During a live debate on her protest, Lathika Subhash briefly addressed the strife of women politicians in India, to Lok Sabha MP Rajmohan Unnithan with a striking euphemism, “While you spend a rupee on political activity, us women have to spend five rupees for the same.”
From the vocal women-led protests like the Nilpu Samaram (Standing Agitation) of 2014 and Pembilai Orumai (Women Unity) of 2015, to the massive protests against the Citizenship Amendment Act of 2019 that had hit national headlines, Kerala is not inherently new to public agitation. The protest of Lathika Subhash was not only unforeseen but supposedly ‘shocking’ to the rest of the state. Nevertheless, built by the proletariat and the mass movements carved by early communism against caste hierarchies, the power of protest is not forgotten in the minds of Malayalis. Therefore, amidst the unsuspecting passing of legislative baton to another male member, this act of resistance by a KMC President would, with any luck, sow a moment of thought to the populace.
Kerala’s political gamble between women and religion
The KPCC has been increasingly rationalising ignorance to expand public support in the past year. While the toxicity of Hindutva hasn’t succeeded in taking over the government of Kerala yet, the state is a boiling pot of conditioned misogyny and communalism waiting to spill, carefully harnessed over many years by the BJP and now has the UDF playing the same game. The Sabarimala issue, which is once again under consideration by the Supreme Court in the light of elections, was prematurely stirred by the UDF recently.

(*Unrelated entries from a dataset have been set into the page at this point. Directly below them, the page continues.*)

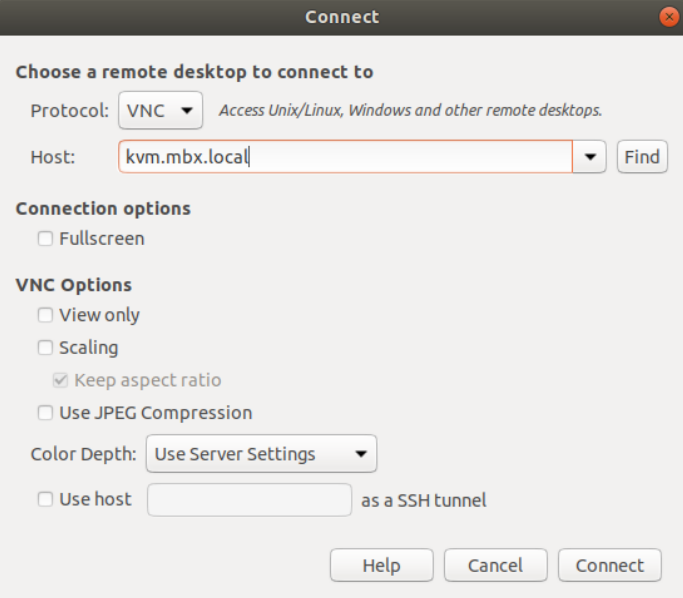Click the Connect title bar
Image resolution: width=683 pixels, height=598 pixels.
(342, 17)
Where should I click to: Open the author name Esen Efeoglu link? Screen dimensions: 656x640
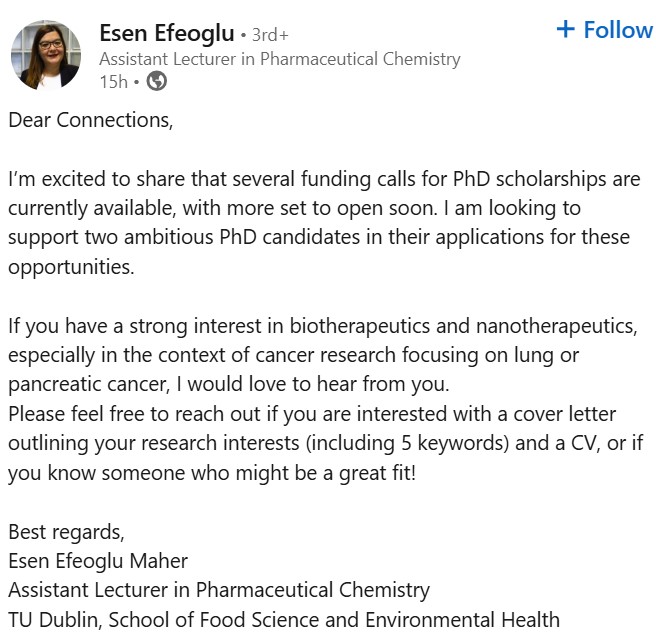pyautogui.click(x=167, y=33)
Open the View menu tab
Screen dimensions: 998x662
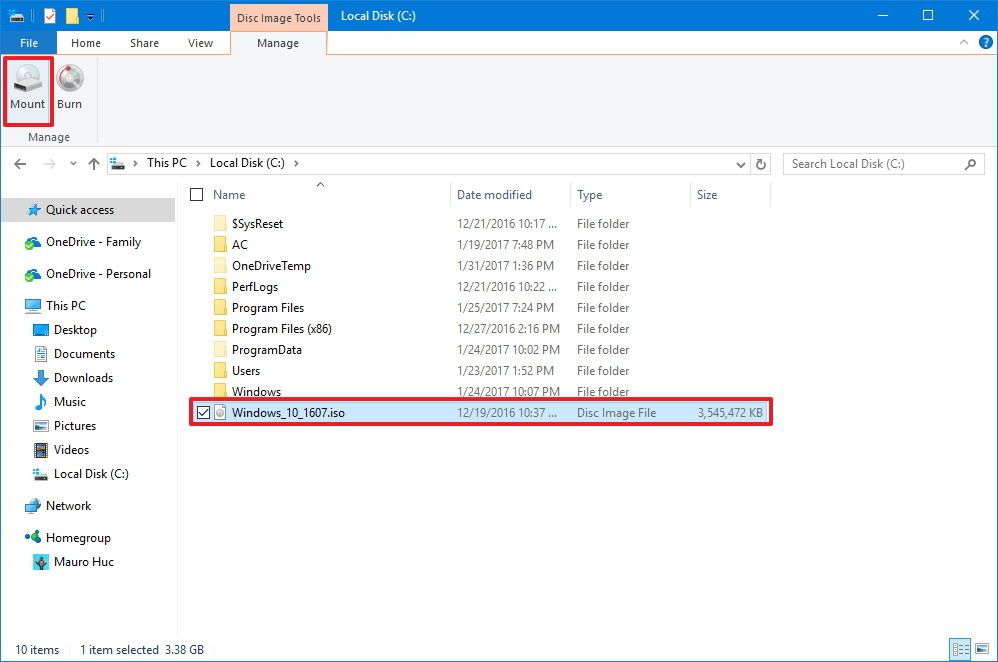[x=200, y=43]
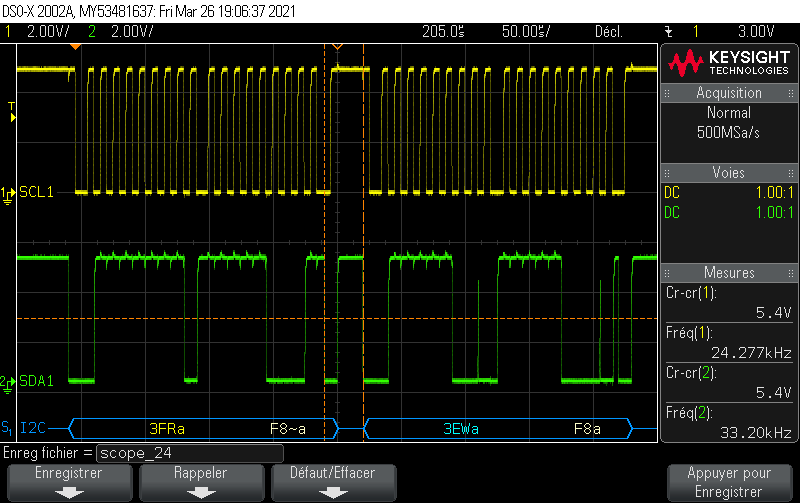Select the SCL1 channel ground marker
The width and height of the screenshot is (800, 503).
coord(8,192)
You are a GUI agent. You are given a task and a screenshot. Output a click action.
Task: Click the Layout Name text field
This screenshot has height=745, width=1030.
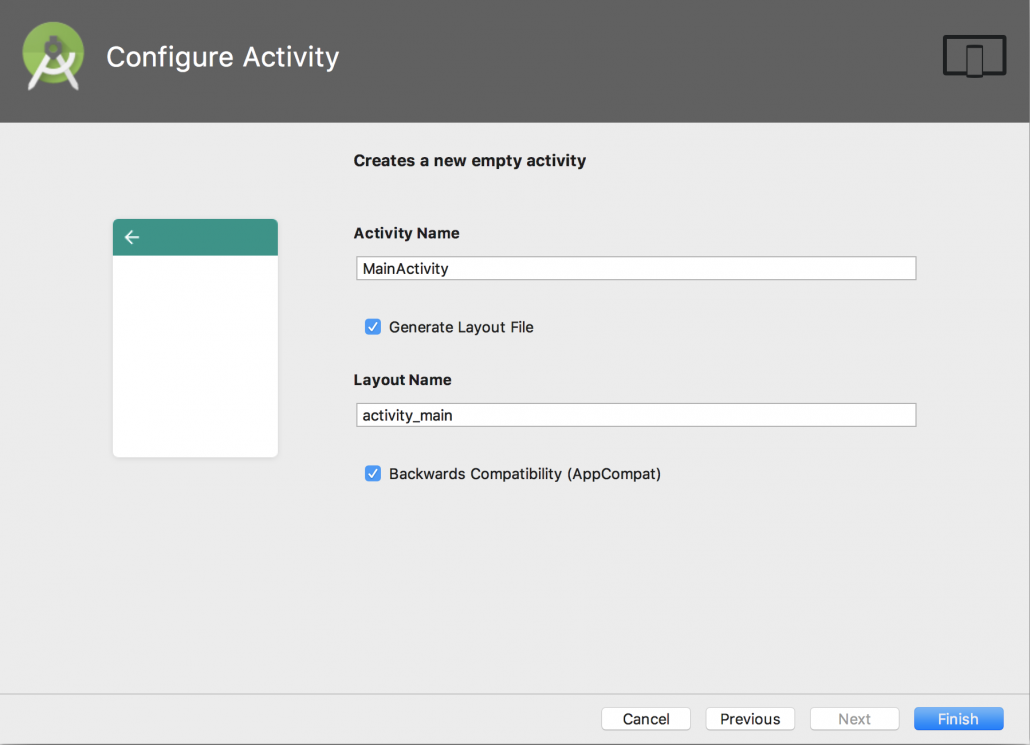(x=635, y=415)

Earlier this year the UDF released the draft of a legislation– Sabarimala Ayyappa Devotees (Protection of Religious Rights, Customs and Usages) Act, 2021- crafted to incarcerate anyone who would violate the ritual practices of the temple– to be implemented if the party won upcoming elections. While the SC had permitted temple entry for women in 2018, the LDF-led state government returned to the stance of restricting women from ages 10 to 65 from entering the shrine in 2020. Chief Minister Pinaray Vijayan however, addressed the issue recently in light of the UDF draft and assured that the state government will discuss with ‘every section of society’ prior to implementation of whatever the SC decrees.
The UDF attempt at gnawing at religion and oppression to their benefit doesn’t end here. A few days ago, a disturbing video was released by the UDF drawing a seemingly stark contrast between “real believers” and women who ‘push themselves’ to Sabarimala -not out of faith, but supposedly out of spite.
The video, now taken down by the UDF after widespread criticism, shows on one side, the black-clad, barefoot men, meant to be the true pilgrims of Sabarimala; and on the other a group of “lipstick wearing, selfie-taking” women with covered feet, makeup and knapsacks, taking selfies, while under the protection of the police. A group of devout Hindu women are shown watching this visual in contempt. “A legislation for the protection of faith, UDF’s promise” was the closing statement of the campaigning video which was later taken down.
Not only were the contents of the video hateful and demeaning to women, the narrative was largely drawn by the incident of Bindu and Kanaka who first entered the temple under police protection. In early 2019, Kanaka Durga and Bindu Ammini were the first Malayali women to enter the Sabarimala and pray at the sanctum in centuries. On account of the raging state-wide protest against the temple entry by the public, largely fueled by the right wing, Bindu and Kanaka were given police protection throughout the climb.
Misogyny in India has been intertwined with religion for centuries, both as a facilitator and a consequence of each other. The UDF and BJP’s attempt at reaping from these for political motives is not only sickening and shameful but also revealing.